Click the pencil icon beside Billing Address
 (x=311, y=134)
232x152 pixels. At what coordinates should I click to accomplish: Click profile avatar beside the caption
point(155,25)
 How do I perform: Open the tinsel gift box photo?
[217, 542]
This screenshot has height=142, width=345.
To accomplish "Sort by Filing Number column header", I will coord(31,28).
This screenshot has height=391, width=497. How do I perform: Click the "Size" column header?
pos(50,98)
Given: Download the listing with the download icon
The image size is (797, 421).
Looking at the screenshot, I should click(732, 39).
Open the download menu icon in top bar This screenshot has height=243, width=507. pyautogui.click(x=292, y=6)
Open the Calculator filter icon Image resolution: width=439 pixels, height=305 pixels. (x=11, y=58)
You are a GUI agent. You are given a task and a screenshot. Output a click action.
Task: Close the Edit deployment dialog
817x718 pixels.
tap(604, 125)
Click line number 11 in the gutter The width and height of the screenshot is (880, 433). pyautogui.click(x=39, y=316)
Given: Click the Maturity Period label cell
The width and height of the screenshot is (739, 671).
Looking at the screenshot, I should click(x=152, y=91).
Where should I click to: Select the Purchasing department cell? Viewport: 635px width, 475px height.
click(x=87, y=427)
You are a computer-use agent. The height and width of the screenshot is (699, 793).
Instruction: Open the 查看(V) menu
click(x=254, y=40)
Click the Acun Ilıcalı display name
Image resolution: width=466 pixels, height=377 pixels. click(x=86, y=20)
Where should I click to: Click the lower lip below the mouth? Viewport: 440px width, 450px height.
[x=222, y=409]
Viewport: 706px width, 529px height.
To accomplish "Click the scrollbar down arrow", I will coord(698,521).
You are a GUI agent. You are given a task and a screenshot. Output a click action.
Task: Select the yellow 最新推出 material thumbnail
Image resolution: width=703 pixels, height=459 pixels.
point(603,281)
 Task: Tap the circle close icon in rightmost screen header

━━━━━━━━━━━━━━━━━━━━━━━━━━━━━━

■ Activity:
Each line of the material must be copied exactly.

■ Final answer:
Click the pencil icon beside Billing Address
 (x=311, y=134)
232x152 pixels. At what coordinates should I click to accomplish: Click profile avatar beside the caption
point(155,25)
 How do I perform: Open the tinsel gift box photo?
[217, 542]
This screenshot has height=142, width=345.
To accomplish "Sort by Filing Number column header", I will coord(31,28).
This screenshot has height=391, width=497. How do I perform: Click the "Size" column header?
pos(50,98)
Given: Download the listing with the download icon
The image size is (797, 421).
Looking at the screenshot, I should click(732, 39).
Open the download menu icon in top bar This screenshot has height=243, width=507. pyautogui.click(x=292, y=6)
Open the Calculator filter icon Image resolution: width=439 pixels, height=305 pixels. (x=11, y=58)
You are a GUI agent. You are given a task and a screenshot. Output a click action.
Task: Close the Edit deployment dialog
817x718 pixels.
tap(604, 125)
Click line number 11 in the gutter The width and height of the screenshot is (880, 433). pyautogui.click(x=39, y=316)
Given: Click the Maturity Period label cell
The width and height of the screenshot is (739, 671).
Looking at the screenshot, I should click(x=152, y=91).
Where should I click to: Select the Purchasing department cell? Viewport: 635px width, 475px height.
click(x=87, y=427)
You are a computer-use agent. The height and width of the screenshot is (699, 793).
Instruction: Open the 查看(V) menu
click(x=254, y=40)
Click the Acun Ilıcalı display name
Image resolution: width=466 pixels, height=377 pixels. click(x=86, y=20)
Where should I click to: Click the lower lip below the mouth? Viewport: 440px width, 450px height.
[x=222, y=409]
Viewport: 706px width, 529px height.
To accomplish "Click the scrollbar down arrow", I will coord(698,521).
You are a GUI agent. You are given a task and a screenshot. Output a click action.
Task: Select the yellow 最新推出 material thumbnail
Image resolution: width=703 pixels, height=459 pixels.
point(603,281)
 Task: Tap the circle close icon in rightmost screen header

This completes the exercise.